Смысл политической технологии «Внутренней Монголии» в том, чтобы превратить институт власти в нечто абсолютно внешнее пространству, над которым эта власть осуществляется, в своего рода Золотую Орду, кочевое, неподвластное никакой логике и расчислимости аборигенами «начало» (на деле — вовсе и не «начало», а в нечто, начало которого — нигде, а центр — везде, в постоянно готовую взорваться в любой точке под ногами аборигенов землю). Вместо расчерченной по законам ньютоновской физики территории, подчиняющейся заранее заданным законам и из самой себя испускающей импульсы власти, мы наблюдаем дикую, неподвластную никаким законам, непрерывно блуждающую и обнаруживающую себя в самых неожиданных местах кочевую линию власти. Зачем нам погружаться в глубины истории, достаточно присмотреться к способам осуществления власти в ельцинской и путинской России. Современная политика московской власти — хрестоматийный пример кочевой политической стратегии. Такой она была в советскую эпоху, еще более ясные формы приобрела она — как всегда в моменты напряженных изменений — в ельцинскую эпоху, такой вид она имеет и при Путине. Наместники, воюющие всеми средствами с местными туземными вождями, стравливание самих туземных вождей, опустошение подвластных земель, выбор карательной стратегии как главного средства умиротворения, разор как способ утверждения власти — всему этому читатель найдет десяток примеров, открыв любую свежую газету. Дело не в злонамеренности или там глупости конкретного местоблюстителя. Дело — в логике, посредством которой устраивается власть в московском царстве. Внезапное (и что характерно — задним числом, т. е. власть неподвластна даже линейному порядку времени) изменение законов в самых неожиданных областях; перемена целых кабинетов министров по внезапному наитию, с вознесением на самый верх неизвестных лиц; не менее внезапное образование и распадение политических союзов; внезапные исчезновения и появления в самых неожиданных местах верховного деспота; внезапные же военные кампании, столь же внезапно, впрочем, и обрывающиеся… И т. д. и т. п. Словно «внезапность», как видите, я вынужден употреблять непрерывно, ибо это единственное, что объединяет в целое столь удивительным образом складывающееся мироздание.

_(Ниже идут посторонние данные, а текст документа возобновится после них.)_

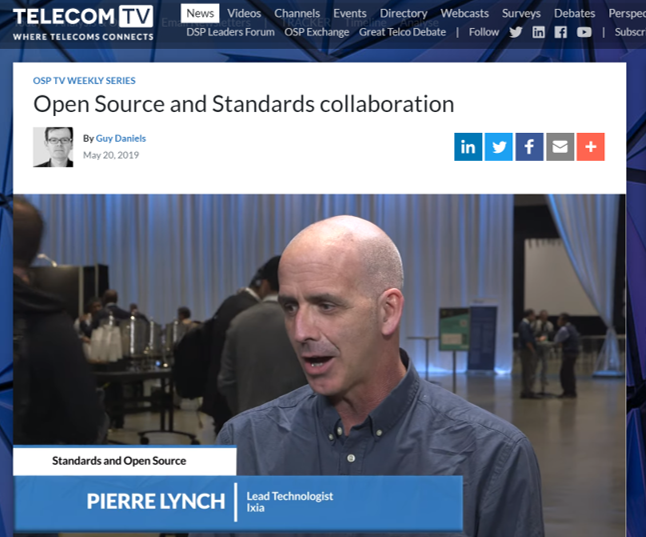Image resolution: width=646 pixels, height=537 pixels.
Task: Open more sharing options plus icon
Action: 591,147
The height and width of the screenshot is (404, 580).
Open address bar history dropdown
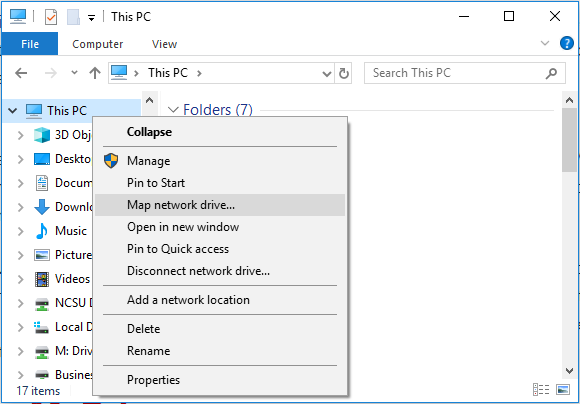pos(327,74)
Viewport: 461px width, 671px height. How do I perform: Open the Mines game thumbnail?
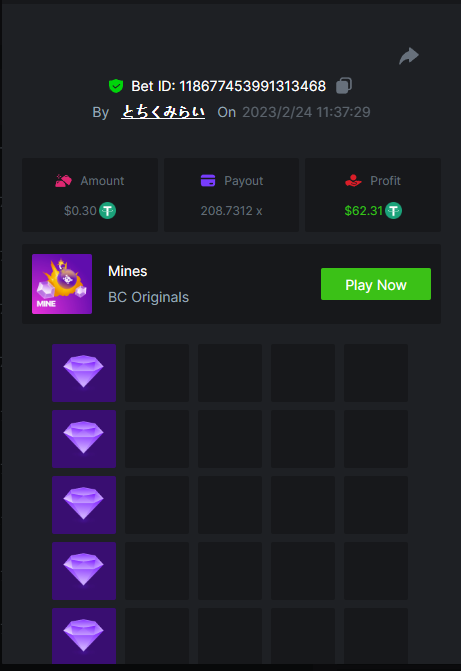pyautogui.click(x=62, y=284)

Немыслимо собрать это пространство геополитически, расчерчиванием, разметкой и установлением универсальных законов. Каждое тело в этом пространстве живет через нетождественность самому себе. Изменение ради самого изменения, черпающее наслаждение во внезапности, беспричинности и экстатическом возрастании, в расцеплении всякой связи со смыслом — таков основной закон существования в этом «пространстве».
Русский город, заново сложившийся в период монгольского господства[9], приобретает совершенно новый вид: вид военного поселения, ставки и караван-сарая одновременно. Симулятивный фасад отчасти европейского типа (стены, крепкие дома) скрывает совершенно кочевое по своему типу поселение, не отличимое по своей сути от монгольских ставок. Такой город находится в ином культурном пространстве по сравнению с пространством самоуправляемого западного города. Он— отнюдь не политическое пространство остановки на пути скоростных потоков с целью контроля через обездвиживание. Это — мобильный пункт отдыха на пути потоков скорости, источник самых скоростных импульсов и точка наивысшей интенсивности в перераспределении «номадических дистрибуций».

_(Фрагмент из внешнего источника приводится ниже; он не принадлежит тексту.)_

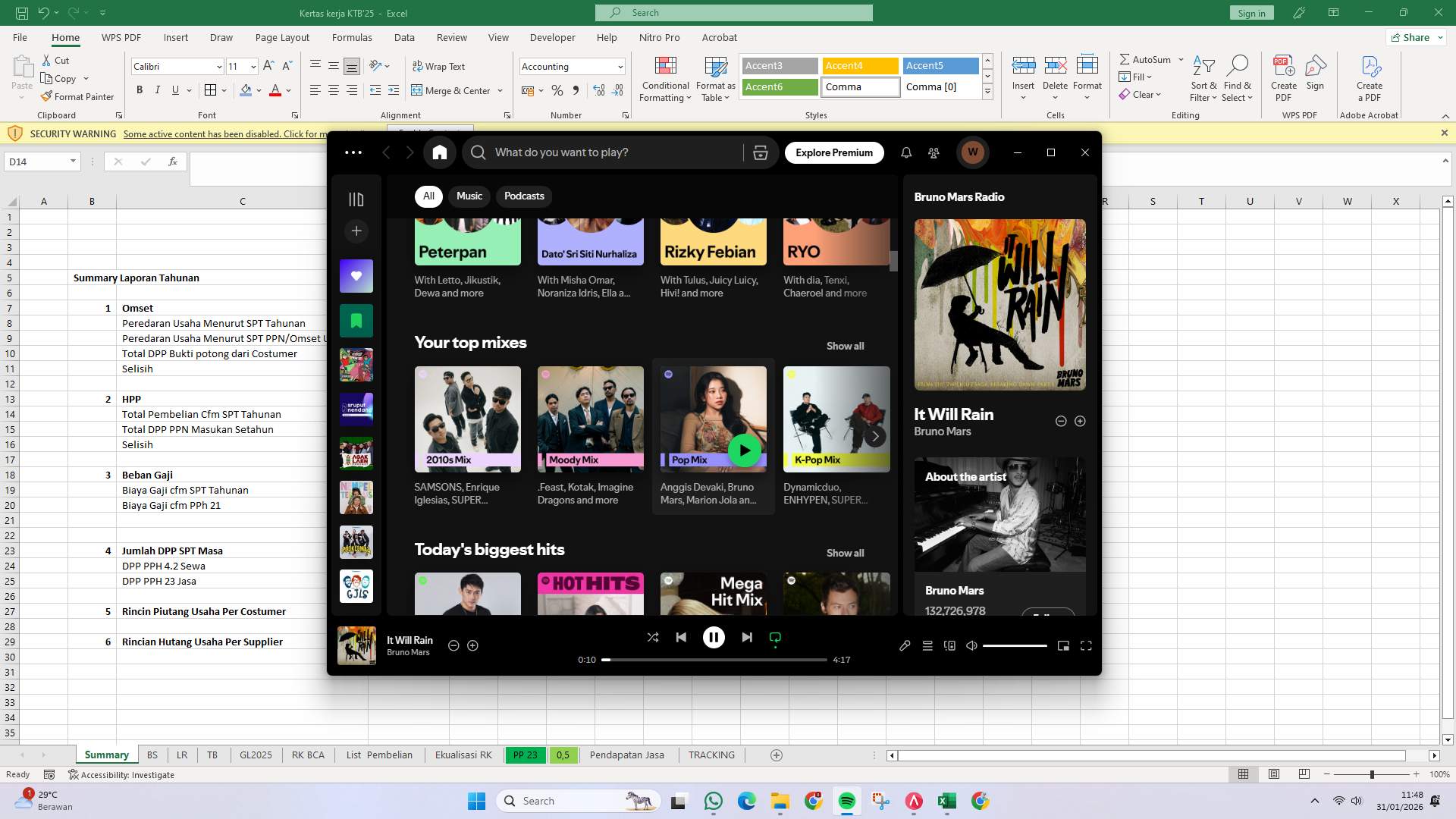Expand the font size dropdown
The width and height of the screenshot is (1456, 819).
point(253,67)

Только на основе вышеизложенных разъяснений можно ввести важнейший для описания отношения русского мира к геополитике концепт «геополитический идиотизм».

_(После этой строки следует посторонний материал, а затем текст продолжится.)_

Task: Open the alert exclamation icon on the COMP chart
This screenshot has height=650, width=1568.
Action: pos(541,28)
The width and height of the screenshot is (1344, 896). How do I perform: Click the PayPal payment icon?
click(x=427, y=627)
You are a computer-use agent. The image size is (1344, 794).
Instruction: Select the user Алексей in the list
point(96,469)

Учреждение Петербурга — самый, вероятно, знаменитый из символов геополитического идиотизма, — высшее симуляционное достижение русского мира. Усвоение кочевой стратегии псевдооседлыми племенами вообще поощряет высокое развитие симуляционных способностей. Русский город — столь похожий внешне на европейский — и столь радикально отличающийся от него по сути — топос симуляционной стратегии. Петербург как бы увенчивает собой и итожит этот симуляционный проект. Жертвенно-разорительное основание столицы-на-болоте — начинание бессмысленно дорогое и трудное не только в начале, но ивообще при всем регулярном поддержании жизнедеятельности города-призрака — закрепляет культурный статус за тем типом городской стратегии, который стихийно складывается в ходе инкорпорации монгольских завоевателей в поры туземной жизни бывшей Киевской Руси.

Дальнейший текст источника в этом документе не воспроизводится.